The Association of Mahallas of Uzbekistan (Oʻzbekiston mahallalari uyushmasi) is a state administrative body in Uzbekistan. The association operates to increase the role of mahallas in public life and to improve the system of governance in this sphere. It has regional administrations in the Republic of Karakalpakstan, all regions, and the city of Tashkent, as well as district (city) departments.
==History==
The Association of Mahallas of Uzbekistan was established on 17 January 2024 in accordance with Presidential Decree No. PF-209, “On measures aimed at fundamentally increasing the role of the mahalla institution in society and ensuring its function as the primary link in addressing citizens’ issues”, adopted on 21 December 2023, as well as Resolution No.
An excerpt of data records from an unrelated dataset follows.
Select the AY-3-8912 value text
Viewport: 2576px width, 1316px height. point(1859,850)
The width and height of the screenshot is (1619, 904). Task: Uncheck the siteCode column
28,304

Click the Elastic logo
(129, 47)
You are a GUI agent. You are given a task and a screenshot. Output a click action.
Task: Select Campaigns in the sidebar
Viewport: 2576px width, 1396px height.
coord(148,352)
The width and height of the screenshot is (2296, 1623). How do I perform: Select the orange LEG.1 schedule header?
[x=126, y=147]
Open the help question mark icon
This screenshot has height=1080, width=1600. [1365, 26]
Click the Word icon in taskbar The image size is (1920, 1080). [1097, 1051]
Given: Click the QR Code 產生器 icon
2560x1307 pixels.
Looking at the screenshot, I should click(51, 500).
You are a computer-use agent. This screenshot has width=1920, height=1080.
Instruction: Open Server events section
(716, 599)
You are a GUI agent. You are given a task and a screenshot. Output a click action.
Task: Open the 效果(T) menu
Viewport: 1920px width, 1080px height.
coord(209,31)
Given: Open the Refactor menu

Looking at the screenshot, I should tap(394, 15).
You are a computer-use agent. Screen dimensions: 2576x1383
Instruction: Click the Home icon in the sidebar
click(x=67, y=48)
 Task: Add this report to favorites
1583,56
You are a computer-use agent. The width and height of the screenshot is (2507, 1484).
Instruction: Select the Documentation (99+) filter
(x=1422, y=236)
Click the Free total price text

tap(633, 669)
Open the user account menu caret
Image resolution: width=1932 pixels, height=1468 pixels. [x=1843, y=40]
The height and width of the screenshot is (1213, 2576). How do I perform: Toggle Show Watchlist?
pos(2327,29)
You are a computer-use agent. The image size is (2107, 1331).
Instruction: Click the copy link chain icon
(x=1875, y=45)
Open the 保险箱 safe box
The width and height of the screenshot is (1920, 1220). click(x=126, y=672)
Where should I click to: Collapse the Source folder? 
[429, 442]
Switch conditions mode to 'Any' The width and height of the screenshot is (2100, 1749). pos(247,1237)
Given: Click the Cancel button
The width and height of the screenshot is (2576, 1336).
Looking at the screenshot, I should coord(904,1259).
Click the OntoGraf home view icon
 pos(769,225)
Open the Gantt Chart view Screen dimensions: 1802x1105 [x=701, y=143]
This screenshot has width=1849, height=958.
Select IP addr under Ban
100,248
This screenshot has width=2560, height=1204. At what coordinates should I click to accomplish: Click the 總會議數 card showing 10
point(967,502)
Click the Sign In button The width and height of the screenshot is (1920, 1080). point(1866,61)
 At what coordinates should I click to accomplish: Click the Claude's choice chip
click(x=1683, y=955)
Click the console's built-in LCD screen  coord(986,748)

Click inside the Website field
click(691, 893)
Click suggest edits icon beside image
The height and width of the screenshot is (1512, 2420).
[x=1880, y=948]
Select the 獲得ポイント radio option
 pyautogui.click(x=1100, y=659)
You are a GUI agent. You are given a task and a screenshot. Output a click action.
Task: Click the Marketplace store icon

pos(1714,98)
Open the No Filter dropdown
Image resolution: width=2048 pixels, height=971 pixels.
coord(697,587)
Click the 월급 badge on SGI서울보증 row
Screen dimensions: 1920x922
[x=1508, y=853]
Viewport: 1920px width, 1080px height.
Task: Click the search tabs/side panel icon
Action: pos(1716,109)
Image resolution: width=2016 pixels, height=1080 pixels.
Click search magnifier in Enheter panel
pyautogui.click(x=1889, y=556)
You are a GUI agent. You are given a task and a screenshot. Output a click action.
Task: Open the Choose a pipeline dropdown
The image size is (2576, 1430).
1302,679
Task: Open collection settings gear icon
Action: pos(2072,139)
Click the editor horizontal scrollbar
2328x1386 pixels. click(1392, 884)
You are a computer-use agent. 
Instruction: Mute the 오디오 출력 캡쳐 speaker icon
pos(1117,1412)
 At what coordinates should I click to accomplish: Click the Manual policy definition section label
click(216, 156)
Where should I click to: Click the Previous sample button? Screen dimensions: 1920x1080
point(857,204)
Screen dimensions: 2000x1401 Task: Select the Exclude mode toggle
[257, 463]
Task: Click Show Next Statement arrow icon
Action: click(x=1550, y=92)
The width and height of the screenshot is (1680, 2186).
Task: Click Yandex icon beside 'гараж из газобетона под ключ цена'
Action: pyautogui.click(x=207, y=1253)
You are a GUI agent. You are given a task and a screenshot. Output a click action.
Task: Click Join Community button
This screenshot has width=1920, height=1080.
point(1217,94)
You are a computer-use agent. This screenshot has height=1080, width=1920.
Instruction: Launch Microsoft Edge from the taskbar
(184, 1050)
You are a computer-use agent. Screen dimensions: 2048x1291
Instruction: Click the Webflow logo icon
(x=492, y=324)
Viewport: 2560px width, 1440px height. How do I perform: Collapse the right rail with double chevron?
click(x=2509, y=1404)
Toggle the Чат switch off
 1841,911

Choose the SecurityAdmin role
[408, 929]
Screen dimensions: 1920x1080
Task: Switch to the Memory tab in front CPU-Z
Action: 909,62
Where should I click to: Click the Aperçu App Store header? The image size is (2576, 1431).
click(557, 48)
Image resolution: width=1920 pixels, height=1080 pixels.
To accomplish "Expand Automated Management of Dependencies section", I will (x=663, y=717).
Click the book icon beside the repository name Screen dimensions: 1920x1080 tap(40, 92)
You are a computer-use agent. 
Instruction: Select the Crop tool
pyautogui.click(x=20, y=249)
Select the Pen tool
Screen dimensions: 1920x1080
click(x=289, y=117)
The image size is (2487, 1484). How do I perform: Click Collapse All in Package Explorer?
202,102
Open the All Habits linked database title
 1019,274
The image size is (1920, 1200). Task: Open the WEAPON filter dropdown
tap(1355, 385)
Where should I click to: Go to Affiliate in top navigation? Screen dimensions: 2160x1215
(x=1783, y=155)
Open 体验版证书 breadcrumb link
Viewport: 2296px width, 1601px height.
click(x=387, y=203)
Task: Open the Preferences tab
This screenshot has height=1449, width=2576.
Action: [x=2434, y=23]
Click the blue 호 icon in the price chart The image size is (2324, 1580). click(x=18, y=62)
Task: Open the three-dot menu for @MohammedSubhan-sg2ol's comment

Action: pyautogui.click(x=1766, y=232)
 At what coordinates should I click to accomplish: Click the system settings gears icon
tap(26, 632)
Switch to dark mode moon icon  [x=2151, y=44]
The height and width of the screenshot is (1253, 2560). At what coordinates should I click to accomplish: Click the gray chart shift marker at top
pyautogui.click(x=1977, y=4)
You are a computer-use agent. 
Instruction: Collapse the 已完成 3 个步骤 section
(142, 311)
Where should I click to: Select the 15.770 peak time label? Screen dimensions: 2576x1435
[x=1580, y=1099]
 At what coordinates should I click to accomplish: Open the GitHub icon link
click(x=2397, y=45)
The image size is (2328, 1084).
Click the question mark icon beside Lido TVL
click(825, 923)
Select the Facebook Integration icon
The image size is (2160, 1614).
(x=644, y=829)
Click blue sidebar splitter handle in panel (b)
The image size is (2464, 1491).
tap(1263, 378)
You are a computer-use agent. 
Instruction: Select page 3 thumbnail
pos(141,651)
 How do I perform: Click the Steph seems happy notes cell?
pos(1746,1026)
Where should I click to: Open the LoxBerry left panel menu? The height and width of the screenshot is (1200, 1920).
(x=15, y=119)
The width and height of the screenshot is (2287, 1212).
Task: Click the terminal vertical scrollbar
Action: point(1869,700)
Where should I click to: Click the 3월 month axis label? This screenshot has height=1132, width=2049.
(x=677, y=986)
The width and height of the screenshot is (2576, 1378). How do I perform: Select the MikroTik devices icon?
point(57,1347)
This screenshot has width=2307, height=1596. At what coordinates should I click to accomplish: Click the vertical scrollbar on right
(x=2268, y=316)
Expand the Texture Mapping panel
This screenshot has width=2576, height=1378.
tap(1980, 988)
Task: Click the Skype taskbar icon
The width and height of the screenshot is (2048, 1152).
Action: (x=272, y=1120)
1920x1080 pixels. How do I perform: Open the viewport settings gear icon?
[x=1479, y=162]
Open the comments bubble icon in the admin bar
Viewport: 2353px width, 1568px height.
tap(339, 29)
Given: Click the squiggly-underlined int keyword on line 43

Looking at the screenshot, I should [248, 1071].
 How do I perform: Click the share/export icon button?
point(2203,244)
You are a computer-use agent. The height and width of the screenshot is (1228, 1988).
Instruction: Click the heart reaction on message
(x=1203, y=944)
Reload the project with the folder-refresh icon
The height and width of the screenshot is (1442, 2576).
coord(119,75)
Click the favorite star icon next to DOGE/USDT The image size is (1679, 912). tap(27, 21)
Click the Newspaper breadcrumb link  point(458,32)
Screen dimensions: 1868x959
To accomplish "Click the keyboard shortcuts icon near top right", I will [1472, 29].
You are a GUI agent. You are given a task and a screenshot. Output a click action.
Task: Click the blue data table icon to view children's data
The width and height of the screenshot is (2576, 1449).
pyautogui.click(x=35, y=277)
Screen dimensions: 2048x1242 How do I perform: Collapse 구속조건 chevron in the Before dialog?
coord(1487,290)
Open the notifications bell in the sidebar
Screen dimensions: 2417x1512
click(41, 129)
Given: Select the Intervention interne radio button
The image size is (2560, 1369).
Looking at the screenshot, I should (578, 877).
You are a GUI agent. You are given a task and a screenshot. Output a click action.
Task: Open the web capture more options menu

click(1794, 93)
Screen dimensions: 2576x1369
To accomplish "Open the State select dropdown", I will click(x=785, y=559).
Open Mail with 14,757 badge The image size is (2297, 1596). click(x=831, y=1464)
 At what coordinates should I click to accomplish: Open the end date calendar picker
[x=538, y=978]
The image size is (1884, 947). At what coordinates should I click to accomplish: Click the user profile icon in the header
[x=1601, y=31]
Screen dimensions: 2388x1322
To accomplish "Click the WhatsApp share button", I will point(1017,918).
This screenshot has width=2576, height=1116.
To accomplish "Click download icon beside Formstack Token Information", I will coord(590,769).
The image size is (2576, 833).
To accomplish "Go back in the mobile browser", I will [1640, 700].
PQ-402, “On additional measures to establish the activities of the Association of Mahallas of Uzbekistan and to improve the governance system in mahallas.” At the founding conference of the organization, Qahramon Quronboyev was elected as Chairman of the association.
==Purpose and functions==

- Strengthening the links between the mahalla and the state;
- Ensuring public participation in mahalla governance;
- Increasing citizens’ sense of responsibility;
- Mobilizing internal resources through the “Mahalla Seven” framework;
- Improving the material and technical base of mahallas;
- Enhancing the qualifications of mahalla officials.